» **WHAT THIS TASK INVOLVES**: All of the entries below should be printed exactly; the pictures are to be left out.

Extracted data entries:

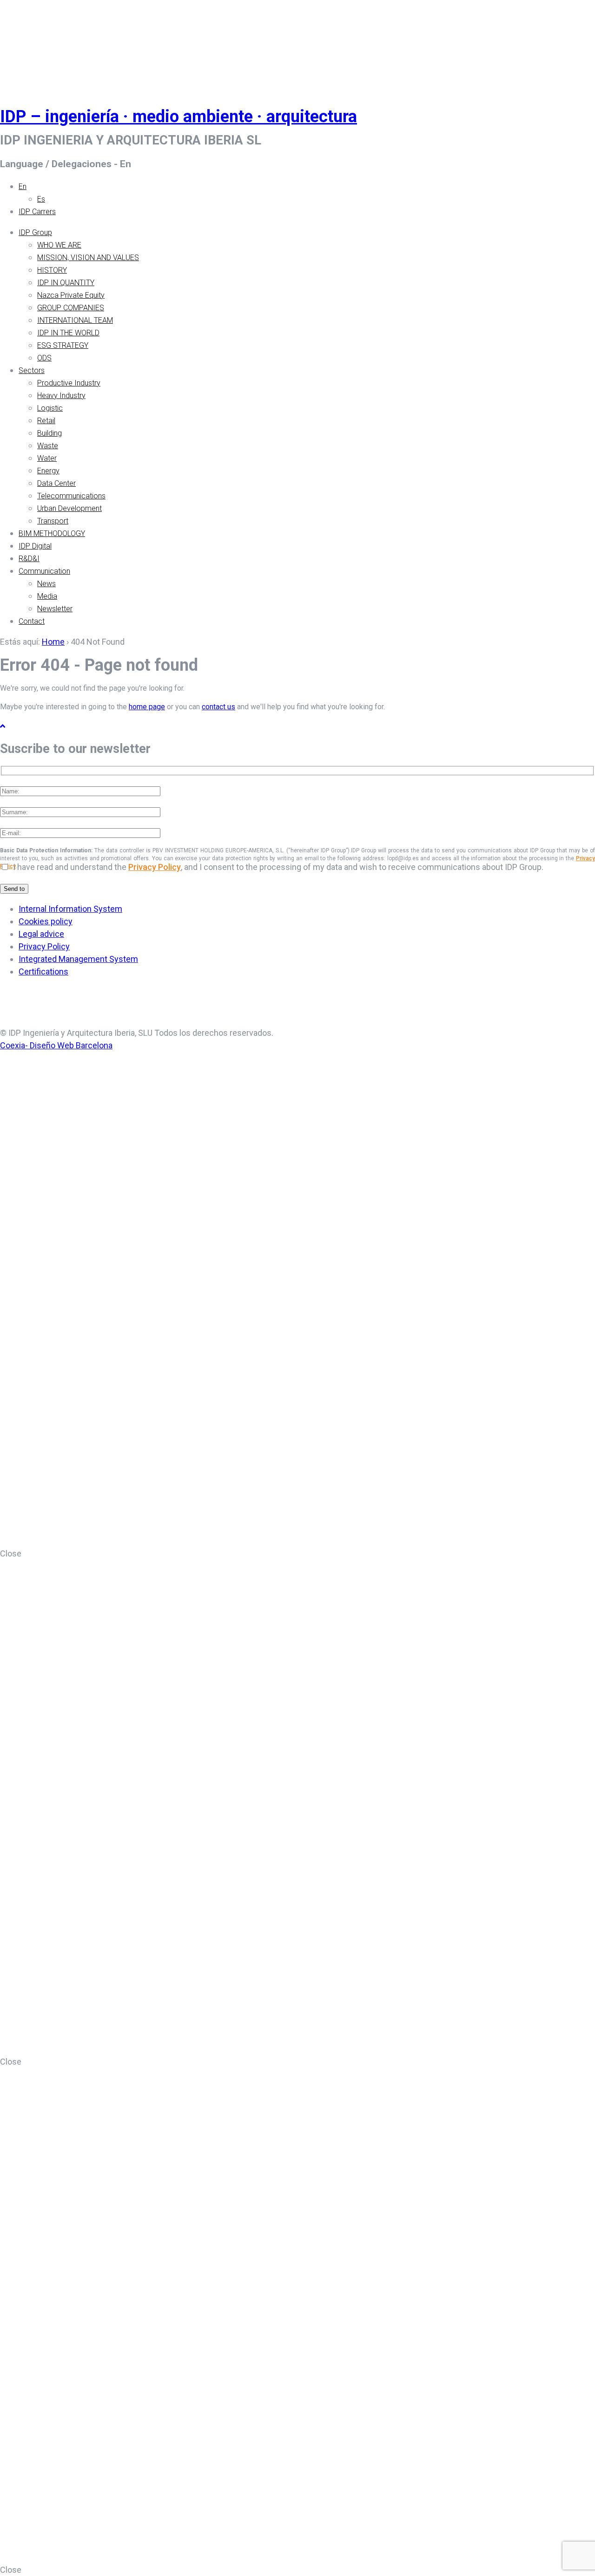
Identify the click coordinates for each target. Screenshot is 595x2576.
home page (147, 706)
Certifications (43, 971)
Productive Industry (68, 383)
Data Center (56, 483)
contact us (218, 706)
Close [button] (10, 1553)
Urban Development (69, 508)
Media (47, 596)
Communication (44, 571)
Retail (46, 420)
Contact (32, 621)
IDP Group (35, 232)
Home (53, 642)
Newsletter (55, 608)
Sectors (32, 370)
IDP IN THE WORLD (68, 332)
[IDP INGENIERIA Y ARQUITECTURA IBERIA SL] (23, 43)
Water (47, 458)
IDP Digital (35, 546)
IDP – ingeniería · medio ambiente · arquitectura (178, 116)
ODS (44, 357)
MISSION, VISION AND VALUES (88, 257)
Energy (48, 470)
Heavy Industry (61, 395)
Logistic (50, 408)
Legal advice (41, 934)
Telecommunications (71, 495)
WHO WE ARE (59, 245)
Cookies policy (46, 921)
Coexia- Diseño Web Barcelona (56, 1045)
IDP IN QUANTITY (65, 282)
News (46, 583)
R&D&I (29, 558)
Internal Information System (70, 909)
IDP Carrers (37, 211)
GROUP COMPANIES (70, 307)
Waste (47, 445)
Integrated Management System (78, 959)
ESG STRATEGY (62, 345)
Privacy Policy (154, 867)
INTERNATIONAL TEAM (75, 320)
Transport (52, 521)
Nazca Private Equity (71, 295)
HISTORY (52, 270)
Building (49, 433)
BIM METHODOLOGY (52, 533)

» **ANSWER BOX**:
Identify the click coordinates for each target. Screenshot is 595x2576.
home page (147, 706)
Certifications (43, 971)
Productive Industry (68, 383)
Data Center (56, 483)
contact us (218, 706)
Close [button] (10, 1553)
Urban Development (69, 508)
Media (47, 596)
Communication (44, 571)
Retail (46, 420)
Contact (32, 621)
IDP Group (35, 232)
Home (53, 642)
Newsletter (55, 608)
Sectors (32, 370)
IDP IN THE WORLD (68, 332)
[IDP INGENIERIA Y ARQUITECTURA IBERIA SL] (23, 43)
Water (47, 458)
IDP Digital (35, 546)
IDP – ingeniería · medio ambiente · arquitectura (178, 116)
ODS (44, 357)
MISSION, VISION AND VALUES (88, 257)
Energy (48, 470)
Heavy Industry (61, 395)
Logistic (50, 408)
Legal advice (41, 934)
Telecommunications (71, 495)
WHO WE ARE (59, 245)
Cookies policy (46, 921)
Coexia- Diseño Web Barcelona (56, 1045)
IDP IN QUANTITY (65, 282)
News (46, 583)
R&D&I (29, 558)
Internal Information System (70, 909)
IDP Carrers (37, 211)
GROUP COMPANIES (70, 307)
Waste (47, 445)
Integrated Management System (78, 959)
ESG STRATEGY (62, 345)
Privacy Policy (154, 867)
INTERNATIONAL TEAM (75, 320)
Transport (52, 521)
Nazca Private Equity (71, 295)
HISTORY (52, 270)
Building (49, 433)
BIM METHODOLOGY (52, 533)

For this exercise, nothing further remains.